● **Problem requirements**: Each line below that carries the string "Free" must appear in the answer.

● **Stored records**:
__________________________________________________

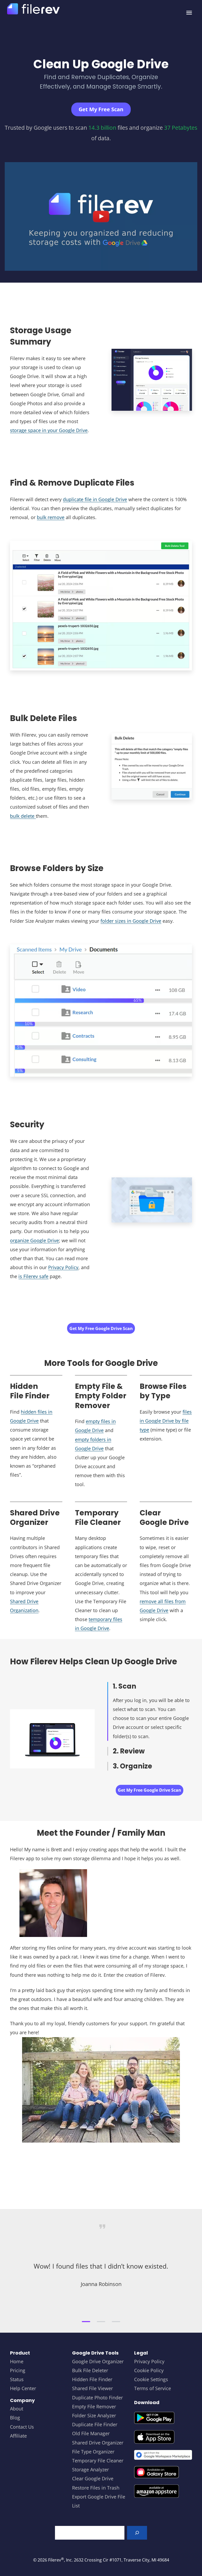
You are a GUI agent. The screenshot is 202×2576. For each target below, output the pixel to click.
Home (16, 2361)
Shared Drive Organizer (97, 2442)
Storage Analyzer (90, 2469)
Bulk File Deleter (90, 2370)
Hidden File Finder (92, 2379)
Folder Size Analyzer (94, 2415)
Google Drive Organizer (98, 2361)
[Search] (137, 2533)
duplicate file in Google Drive (95, 499)
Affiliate (18, 2436)
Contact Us (22, 2427)
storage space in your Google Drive (49, 430)
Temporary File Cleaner (97, 2460)
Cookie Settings (151, 2379)
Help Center (23, 2388)
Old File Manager (91, 2433)
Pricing (17, 2370)
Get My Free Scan (101, 109)
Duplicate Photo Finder (97, 2397)
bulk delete (23, 816)
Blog (15, 2417)
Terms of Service (152, 2388)
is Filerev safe (33, 1276)
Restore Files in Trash (95, 2488)
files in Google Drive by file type (166, 1421)
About (16, 2408)
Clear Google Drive (92, 2478)
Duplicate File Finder (94, 2424)
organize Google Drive (34, 1240)
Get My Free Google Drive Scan (101, 1328)
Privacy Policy (63, 1267)
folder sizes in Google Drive (130, 921)
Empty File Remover (94, 2406)
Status (17, 2379)
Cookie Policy (149, 2370)
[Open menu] (189, 12)
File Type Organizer (93, 2451)
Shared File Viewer (92, 2388)
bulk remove (50, 517)
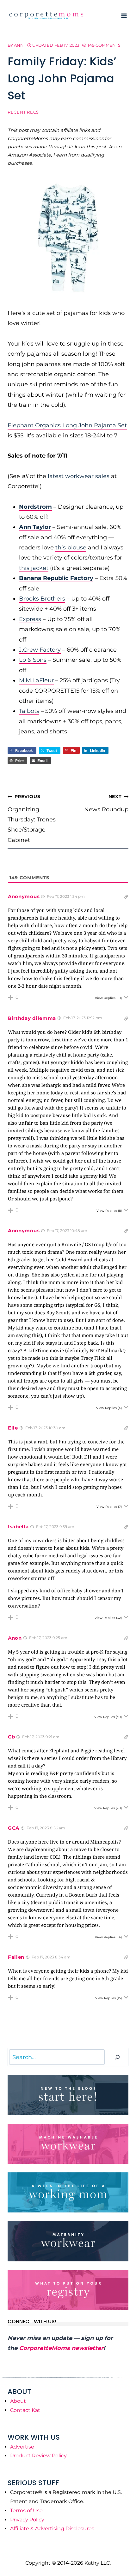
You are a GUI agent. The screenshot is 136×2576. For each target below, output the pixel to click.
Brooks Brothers (42, 598)
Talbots (29, 711)
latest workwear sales (78, 476)
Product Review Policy (38, 2456)
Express (30, 619)
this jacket (33, 568)
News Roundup (106, 803)
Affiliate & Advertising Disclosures (52, 2529)
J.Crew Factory (40, 649)
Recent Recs (23, 112)
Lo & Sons (32, 659)
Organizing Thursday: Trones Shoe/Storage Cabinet (32, 819)
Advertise (22, 2447)
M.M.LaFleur (36, 680)
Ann (19, 45)
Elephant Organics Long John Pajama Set (67, 425)
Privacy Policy (27, 2520)
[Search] (117, 2057)
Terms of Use (26, 2511)
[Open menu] (124, 16)
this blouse (70, 547)
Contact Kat (25, 2410)
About (18, 2401)
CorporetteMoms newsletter (61, 2348)
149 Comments (104, 45)
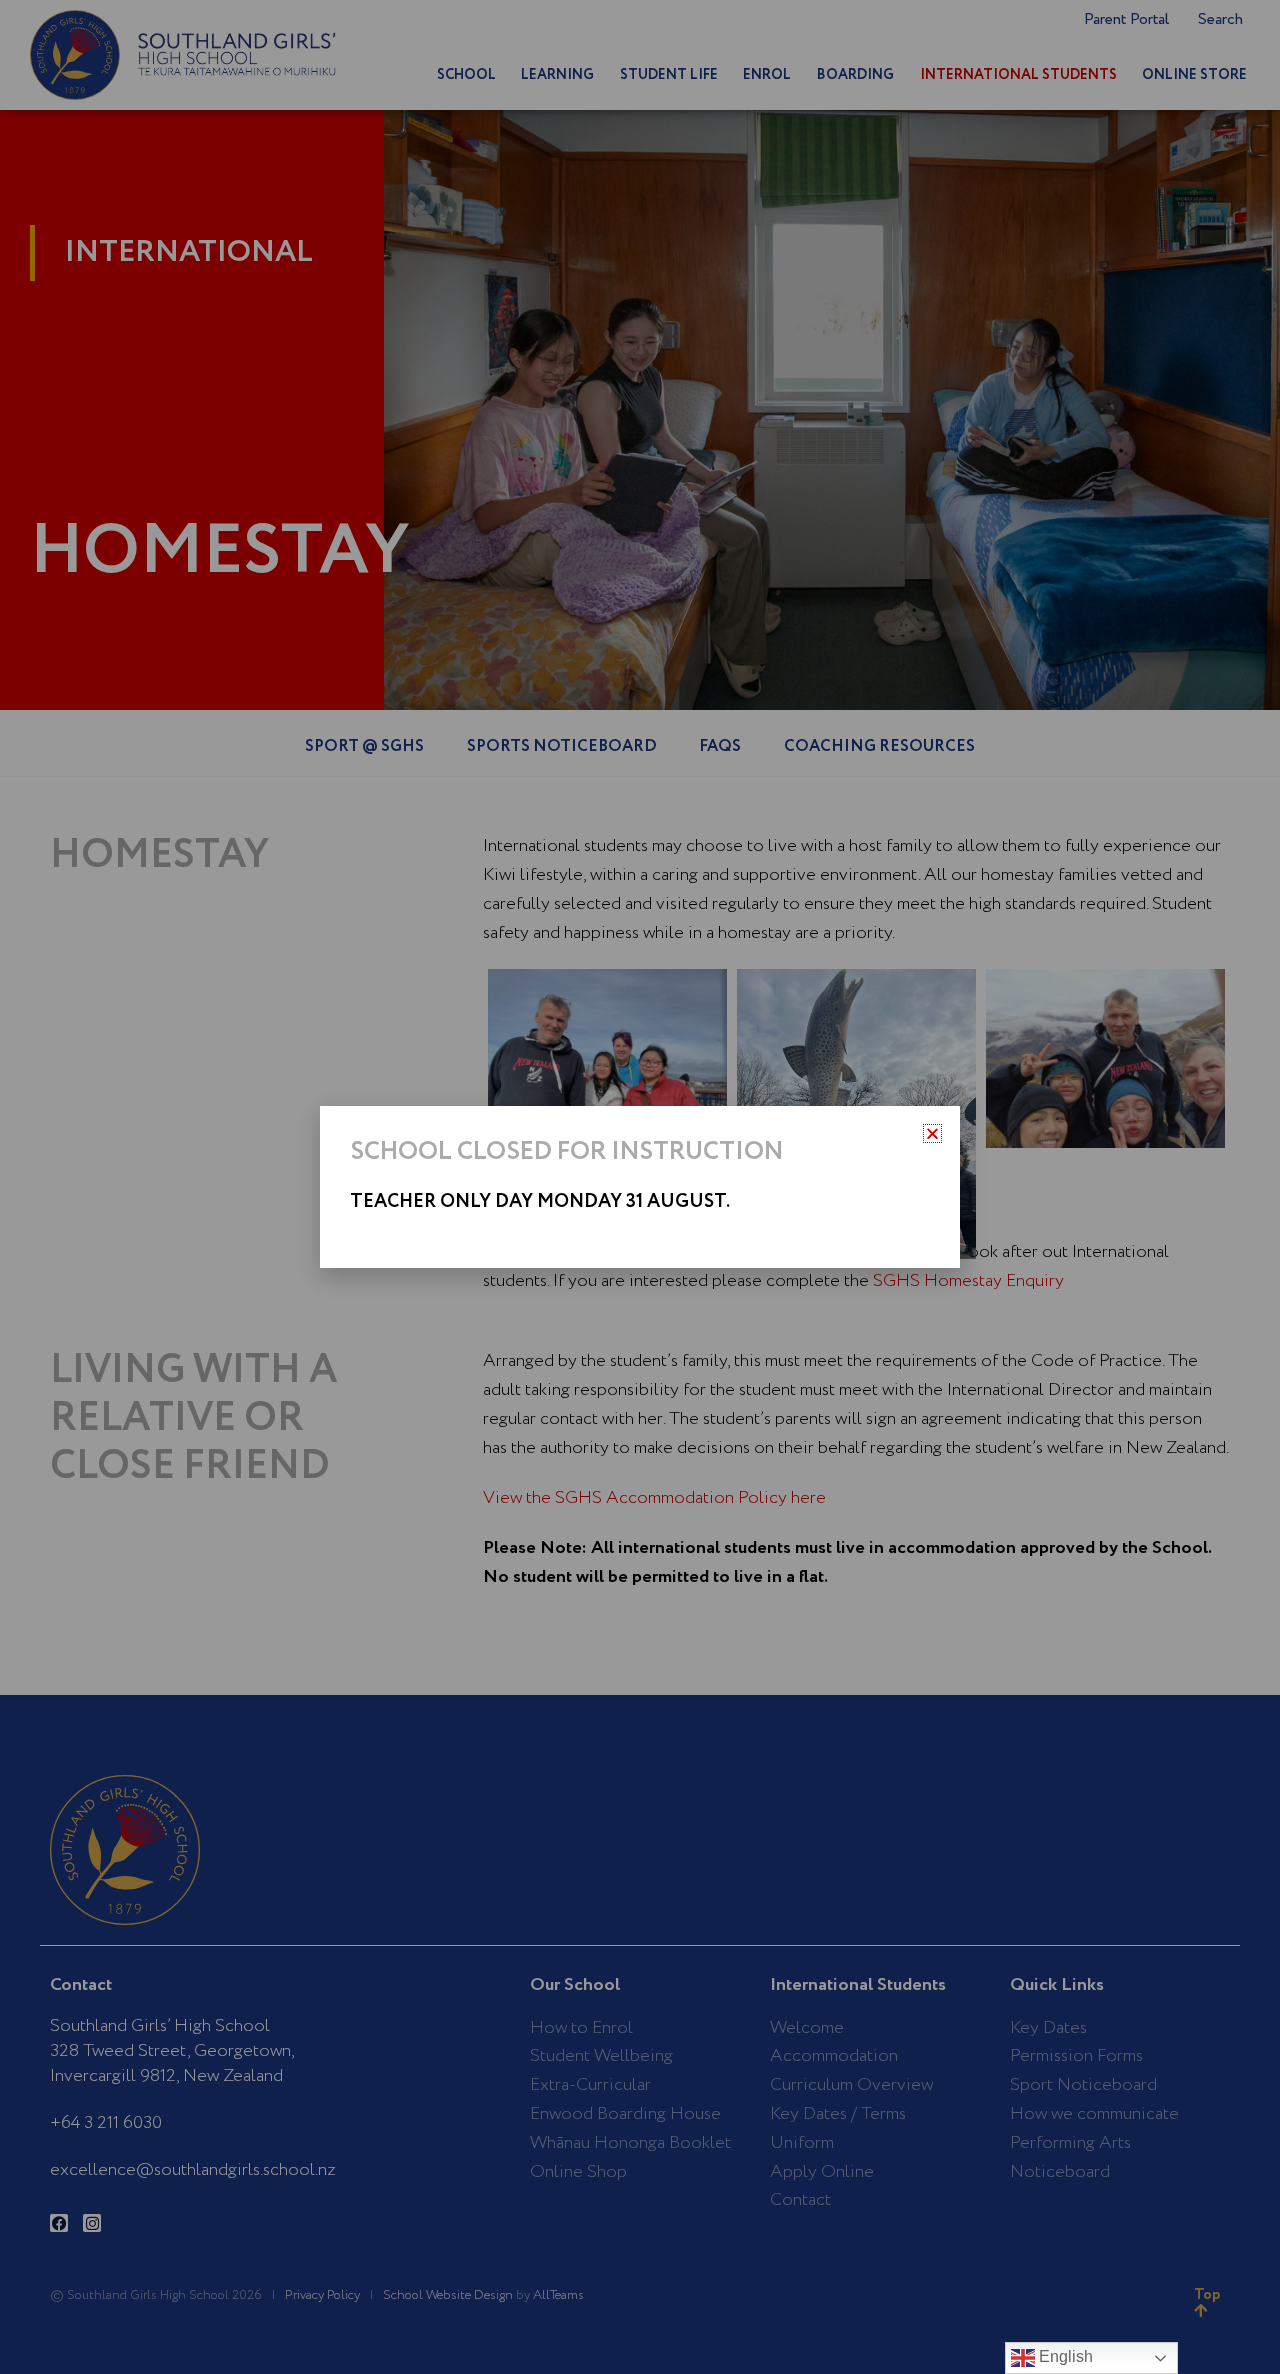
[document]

__________________________________________________

● **Solution for this problem**:
Get My Free Scan (101, 109)
Get My Free Google Drive Scan (101, 1328)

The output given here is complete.